§ Positionsdaten zu Wörtern und Elementen:

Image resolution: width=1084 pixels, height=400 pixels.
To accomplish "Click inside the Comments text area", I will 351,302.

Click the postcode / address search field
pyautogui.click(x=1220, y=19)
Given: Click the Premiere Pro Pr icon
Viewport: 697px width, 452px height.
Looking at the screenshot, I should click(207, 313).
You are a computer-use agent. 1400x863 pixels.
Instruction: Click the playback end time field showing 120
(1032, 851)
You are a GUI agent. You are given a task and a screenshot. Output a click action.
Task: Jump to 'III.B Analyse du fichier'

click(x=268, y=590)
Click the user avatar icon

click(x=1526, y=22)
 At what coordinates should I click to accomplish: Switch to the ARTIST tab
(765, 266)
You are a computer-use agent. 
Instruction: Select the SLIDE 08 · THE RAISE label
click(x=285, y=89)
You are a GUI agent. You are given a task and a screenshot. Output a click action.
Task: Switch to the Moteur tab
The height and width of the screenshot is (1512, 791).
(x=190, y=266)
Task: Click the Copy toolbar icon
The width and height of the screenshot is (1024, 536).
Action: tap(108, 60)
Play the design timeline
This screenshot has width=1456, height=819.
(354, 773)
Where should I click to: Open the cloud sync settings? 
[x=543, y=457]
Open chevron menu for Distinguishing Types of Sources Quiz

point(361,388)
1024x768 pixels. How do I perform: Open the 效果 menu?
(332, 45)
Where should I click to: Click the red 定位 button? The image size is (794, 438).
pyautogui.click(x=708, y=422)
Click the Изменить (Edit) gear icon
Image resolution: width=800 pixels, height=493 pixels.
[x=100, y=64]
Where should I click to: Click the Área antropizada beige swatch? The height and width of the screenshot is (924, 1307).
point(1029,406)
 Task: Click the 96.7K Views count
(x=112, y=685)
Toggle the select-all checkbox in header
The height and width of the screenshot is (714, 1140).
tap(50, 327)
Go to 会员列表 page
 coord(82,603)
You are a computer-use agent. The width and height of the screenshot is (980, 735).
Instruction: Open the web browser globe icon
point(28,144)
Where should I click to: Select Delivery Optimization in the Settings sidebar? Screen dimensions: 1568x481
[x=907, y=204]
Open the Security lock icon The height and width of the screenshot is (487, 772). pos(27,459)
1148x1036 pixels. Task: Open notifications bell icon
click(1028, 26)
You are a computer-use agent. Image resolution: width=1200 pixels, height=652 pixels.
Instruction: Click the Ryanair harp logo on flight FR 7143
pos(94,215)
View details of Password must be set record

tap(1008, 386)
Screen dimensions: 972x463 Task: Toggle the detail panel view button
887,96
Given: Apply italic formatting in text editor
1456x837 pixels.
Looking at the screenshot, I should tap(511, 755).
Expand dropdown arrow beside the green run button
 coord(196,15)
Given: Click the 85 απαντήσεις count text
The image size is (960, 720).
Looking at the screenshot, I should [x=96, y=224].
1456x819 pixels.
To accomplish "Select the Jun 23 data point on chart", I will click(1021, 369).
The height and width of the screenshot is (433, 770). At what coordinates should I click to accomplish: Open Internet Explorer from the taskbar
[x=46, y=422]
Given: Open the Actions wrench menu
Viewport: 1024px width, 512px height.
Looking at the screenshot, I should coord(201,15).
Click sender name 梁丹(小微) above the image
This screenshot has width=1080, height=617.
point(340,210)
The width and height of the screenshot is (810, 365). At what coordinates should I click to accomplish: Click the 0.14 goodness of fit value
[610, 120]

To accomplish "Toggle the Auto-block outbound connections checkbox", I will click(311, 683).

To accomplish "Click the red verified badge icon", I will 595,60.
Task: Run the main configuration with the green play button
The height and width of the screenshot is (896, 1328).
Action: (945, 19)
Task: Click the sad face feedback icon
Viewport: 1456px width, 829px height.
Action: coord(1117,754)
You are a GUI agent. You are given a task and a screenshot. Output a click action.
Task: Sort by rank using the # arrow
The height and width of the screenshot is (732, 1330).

§ ZIEL DER ÜBUNG: Benenne in sämtlichen Datensätzen oben "GUI agent" in "GUI assistant" um und gib die Zeilen sonst unverändert wieder.

§ ERLEDIGTE AUFGABE:
Image resolution: width=1084 pixels, height=400 pixels.
To accomplish "Click inside the Comments text area", I will 351,302.

Click the postcode / address search field
pyautogui.click(x=1220, y=19)
Given: Click the Premiere Pro Pr icon
Viewport: 697px width, 452px height.
Looking at the screenshot, I should click(207, 313).
You are a computer-use agent. 1400x863 pixels.
Instruction: Click the playback end time field showing 120
(1032, 851)
You are a GUI assistant. You are given a task and a screenshot. Output a click action.
Task: Jump to 'III.B Analyse du fichier'

click(x=268, y=590)
Click the user avatar icon

click(x=1526, y=22)
 At what coordinates should I click to accomplish: Switch to the ARTIST tab
(765, 266)
You are a computer-use agent. 
Instruction: Select the SLIDE 08 · THE RAISE label
click(x=285, y=89)
You are a GUI assistant. You are given a task and a screenshot. Output a click action.
Task: Switch to the Moteur tab
The height and width of the screenshot is (1512, 791).
(x=190, y=266)
Task: Click the Copy toolbar icon
The width and height of the screenshot is (1024, 536).
Action: tap(108, 60)
Play the design timeline
This screenshot has width=1456, height=819.
(354, 773)
Where should I click to: Open the cloud sync settings? 
[x=543, y=457]
Open chevron menu for Distinguishing Types of Sources Quiz

point(361,388)
1024x768 pixels. How do I perform: Open the 效果 menu?
(332, 45)
Where should I click to: Click the red 定位 button? The image size is (794, 438).
pyautogui.click(x=708, y=422)
Click the Изменить (Edit) gear icon
Image resolution: width=800 pixels, height=493 pixels.
[x=100, y=64]
Where should I click to: Click the Área antropizada beige swatch? The height and width of the screenshot is (924, 1307).
point(1029,406)
 Task: Click the 96.7K Views count
(x=112, y=685)
Toggle the select-all checkbox in header
The height and width of the screenshot is (714, 1140).
tap(50, 327)
Go to 会员列表 page
 coord(82,603)
You are a computer-use agent. The width and height of the screenshot is (980, 735).
Instruction: Open the web browser globe icon
point(28,144)
Where should I click to: Select Delivery Optimization in the Settings sidebar? Screen dimensions: 1568x481
[x=907, y=204]
Open the Security lock icon The height and width of the screenshot is (487, 772). pos(27,459)
1148x1036 pixels. Task: Open notifications bell icon
click(1028, 26)
You are a computer-use agent. Image resolution: width=1200 pixels, height=652 pixels.
Instruction: Click the Ryanair harp logo on flight FR 7143
pos(94,215)
View details of Password must be set record

tap(1008, 386)
Screen dimensions: 972x463 Task: Toggle the detail panel view button
887,96
Given: Apply italic formatting in text editor
1456x837 pixels.
Looking at the screenshot, I should tap(511, 755).
Expand dropdown arrow beside the green run button
 coord(196,15)
Given: Click the 85 απαντήσεις count text
The image size is (960, 720).
Looking at the screenshot, I should [x=96, y=224].
1456x819 pixels.
To accomplish "Select the Jun 23 data point on chart", I will click(1021, 369).
The height and width of the screenshot is (433, 770). At what coordinates should I click to accomplish: Open Internet Explorer from the taskbar
[x=46, y=422]
Given: Open the Actions wrench menu
Viewport: 1024px width, 512px height.
Looking at the screenshot, I should coord(201,15).
Click sender name 梁丹(小微) above the image
This screenshot has width=1080, height=617.
point(340,210)
The width and height of the screenshot is (810, 365). At what coordinates should I click to accomplish: Click the 0.14 goodness of fit value
[610, 120]

To accomplish "Toggle the Auto-block outbound connections checkbox", I will click(311, 683).

To accomplish "Click the red verified badge icon", I will 595,60.
Task: Run the main configuration with the green play button
The height and width of the screenshot is (896, 1328).
Action: (945, 19)
Task: Click the sad face feedback icon
Viewport: 1456px width, 829px height.
Action: coord(1117,754)
You are a GUI assistant. You are given a task and a screenshot. Output a click action.
Task: Sort by rank using the # arrow
The height and width of the screenshot is (732, 1330).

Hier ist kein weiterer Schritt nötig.